§ YOUR TASK
Continue the "Ducks in a Row" blog post about a duckling rescue on the lake, picking up after its last sentence. The data after it are not part of the post.

§ EXCERPTED PASSAGE
■ ■ ■ ■ ■

Tuesday, June 16, 2009

Ducks in a Row

Living on a lake and having a modicum of common sense and competence in water safety, makes me an accidental rescuer from time to time. Usually it is inept sailors for whom the difficulties of conditions exceed their overestimated sailing skills. Occasionally it is happy go lucky boaters who become swimmers separated from their craft or unable to get their boat right side up. Two weekends ago was my first wildlife rescue.

Late morning, as I was headed out to the dock for a few peaceful minutes of gazing at the water, I seemed to startle a family of ducks. The parents were uncharacteristically small at about 12” long, probably a pair of grebes, so my wife speculates, but the eight ducklings were mere 3” balls of fuzz. They may have been out for their very first swim. They were definitely way off the scale for cute, fuzzy, little animals. I slowed my advance to give them time scurry around the dock and down the lake, out of harm’s way from humans.

■ ■ ■ ■ ■

§ DATA BLOCK

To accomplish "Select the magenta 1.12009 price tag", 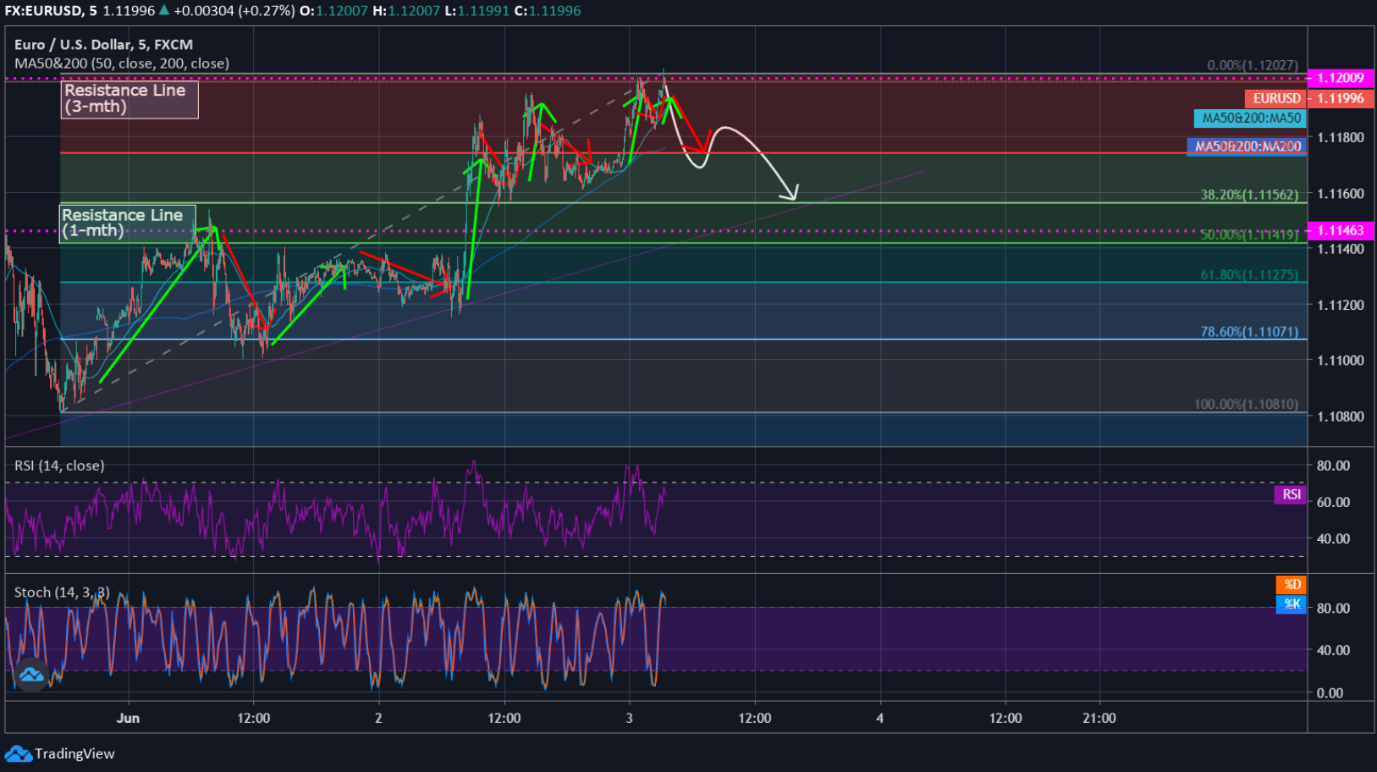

■ ■ ■ ■ ■

§ ANSWER
Around noon, as I was giving the cute, fuzzy animal sighting report to Mrs. Yarg, I noticed that about twenty yards past my driveway a car had been stopped for several minutes. The driver was out of the car, staring at the ground and walking around in little circles. The nosey neighbor part of me couldn’t resist seeing what was so interesting about a little patch of road. As soon as I was out the front door, I could hear the driver on his cell phone asking if any DPW workers were around and working on Saturdays. As he continued, he reported that some ducklings, undoubtedly my ducklings, had fallen through a grate and down into the catch basin.

When I arrived along with another nosey neighbor, the driver relayed the story of stopping for the crossing of the ducks, and then watching in horror as one duckling after another disappeared through the grate behind their parents who continued to march toward the wetland across the street.

Mobilized for rescue, each man produced a long pry bar, or reasonable facsimile, to use in grate lifting. (Why each man, especially the driver, would have these tools handy, I don’t know.) Nets of various sorts were retrieved from cars and basements for use in fishing out ducklings. Something resembling a lacrosse stick seemed to be the best tool.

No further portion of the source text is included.